In contrast, the images at the library are all family photos. Some are cherished family heirlooms, while others are more recent.
One picture shows Mainer Lydianna Lubwini fording a stream with her sister Bocala Kundomba on the Panama-Colombia border last year as they made their way to the United States. One woman wears a backpack and carries a gallon jug of water. The other balances a garbage bag of belongings on her head while leaning on a foraged walking stick.
Both women look hopeful and manage slight smiles.
By artistic standards, the picture En’kul Kanaken donated to the show, doesn’t rate very high. But what it lacks in quality, it more than makes for in sentiment.
The photo shows Kanaken’s young son, Michael, as a toddler, reaching far above his head to beat on a traditional Burundian drum at a festival.

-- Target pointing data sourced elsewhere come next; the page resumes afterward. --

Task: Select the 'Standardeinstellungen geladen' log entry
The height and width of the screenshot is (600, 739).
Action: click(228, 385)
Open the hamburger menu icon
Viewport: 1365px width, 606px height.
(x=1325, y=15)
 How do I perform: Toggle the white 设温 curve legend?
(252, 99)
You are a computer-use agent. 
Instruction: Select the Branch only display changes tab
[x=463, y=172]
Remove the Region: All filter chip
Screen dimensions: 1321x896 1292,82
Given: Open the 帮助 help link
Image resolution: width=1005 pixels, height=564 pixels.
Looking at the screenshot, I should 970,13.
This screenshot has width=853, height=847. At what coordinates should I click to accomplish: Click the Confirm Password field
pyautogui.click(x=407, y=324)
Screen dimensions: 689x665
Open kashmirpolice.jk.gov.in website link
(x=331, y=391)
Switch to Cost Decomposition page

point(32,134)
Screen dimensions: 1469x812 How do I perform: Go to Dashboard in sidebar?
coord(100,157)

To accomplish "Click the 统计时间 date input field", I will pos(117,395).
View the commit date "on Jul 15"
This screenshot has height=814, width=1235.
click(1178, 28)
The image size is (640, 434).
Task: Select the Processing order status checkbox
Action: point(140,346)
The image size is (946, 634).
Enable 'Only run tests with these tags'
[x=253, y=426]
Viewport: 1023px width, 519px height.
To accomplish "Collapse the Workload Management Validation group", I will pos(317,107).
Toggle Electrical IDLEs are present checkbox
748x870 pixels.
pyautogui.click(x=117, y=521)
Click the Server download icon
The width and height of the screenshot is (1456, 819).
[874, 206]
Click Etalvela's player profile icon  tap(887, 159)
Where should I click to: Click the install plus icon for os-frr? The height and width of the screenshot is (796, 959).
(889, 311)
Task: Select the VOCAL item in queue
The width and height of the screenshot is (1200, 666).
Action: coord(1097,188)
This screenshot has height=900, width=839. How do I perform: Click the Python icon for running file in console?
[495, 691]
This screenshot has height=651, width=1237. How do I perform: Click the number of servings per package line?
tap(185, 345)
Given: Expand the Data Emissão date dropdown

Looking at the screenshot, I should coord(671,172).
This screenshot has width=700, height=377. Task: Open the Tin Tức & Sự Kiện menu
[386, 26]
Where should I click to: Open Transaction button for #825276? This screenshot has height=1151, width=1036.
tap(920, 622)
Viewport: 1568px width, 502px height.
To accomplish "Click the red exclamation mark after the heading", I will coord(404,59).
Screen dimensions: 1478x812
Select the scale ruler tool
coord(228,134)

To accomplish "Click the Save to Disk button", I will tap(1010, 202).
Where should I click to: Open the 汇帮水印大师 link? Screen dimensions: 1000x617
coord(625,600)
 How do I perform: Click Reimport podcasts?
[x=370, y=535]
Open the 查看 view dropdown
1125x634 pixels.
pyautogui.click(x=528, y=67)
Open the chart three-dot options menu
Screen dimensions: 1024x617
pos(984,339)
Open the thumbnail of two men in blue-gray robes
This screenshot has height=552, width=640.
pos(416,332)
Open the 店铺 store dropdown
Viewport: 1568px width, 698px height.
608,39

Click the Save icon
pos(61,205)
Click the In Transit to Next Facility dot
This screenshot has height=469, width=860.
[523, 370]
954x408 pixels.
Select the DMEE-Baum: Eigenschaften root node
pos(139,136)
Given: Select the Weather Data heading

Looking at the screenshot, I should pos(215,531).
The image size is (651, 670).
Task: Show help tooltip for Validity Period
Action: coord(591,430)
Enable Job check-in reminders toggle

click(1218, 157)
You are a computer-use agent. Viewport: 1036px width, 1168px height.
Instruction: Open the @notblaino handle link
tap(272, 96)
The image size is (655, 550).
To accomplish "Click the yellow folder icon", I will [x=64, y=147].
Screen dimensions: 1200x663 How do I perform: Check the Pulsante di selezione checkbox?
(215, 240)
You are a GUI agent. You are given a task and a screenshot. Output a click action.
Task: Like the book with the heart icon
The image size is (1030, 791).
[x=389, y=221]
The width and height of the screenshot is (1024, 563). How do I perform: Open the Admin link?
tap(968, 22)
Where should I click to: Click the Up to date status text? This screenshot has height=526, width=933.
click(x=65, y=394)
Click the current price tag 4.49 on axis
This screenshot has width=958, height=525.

“He was about 18 or 20 months old,” Kanaken said. “He was very, very, very active because he started walking at seven months. He was a happy child growing up and I just remember those happy moments. They were the times before. Later on, when he was a little bit older, maybe five or six, we started having a lot of trouble in Burundi.”
It was that trouble which brought the family to Maine.
Mainer Elizabeth Donato donated a series of three photos to the exhibition. They show her and her two brothers as young children. The trio of headshots was stapled to their official United Nations High Council on Refugees emergency travel documents.
Donato’s grandmother carried the documents when she left Sudan with her three grandchildren in 1997.
“My grandmother, she keeps literally every document. I think it might just be an in general immigrant thing,” Donato said. “My mother was not alive and my father wasn’t in the picture. So she was really the sole caregiver. It was really difficult for my grandmother but I think something that rings true for me about all immigrants is that they’re resilient and really wanting to have a better life for them and their children.”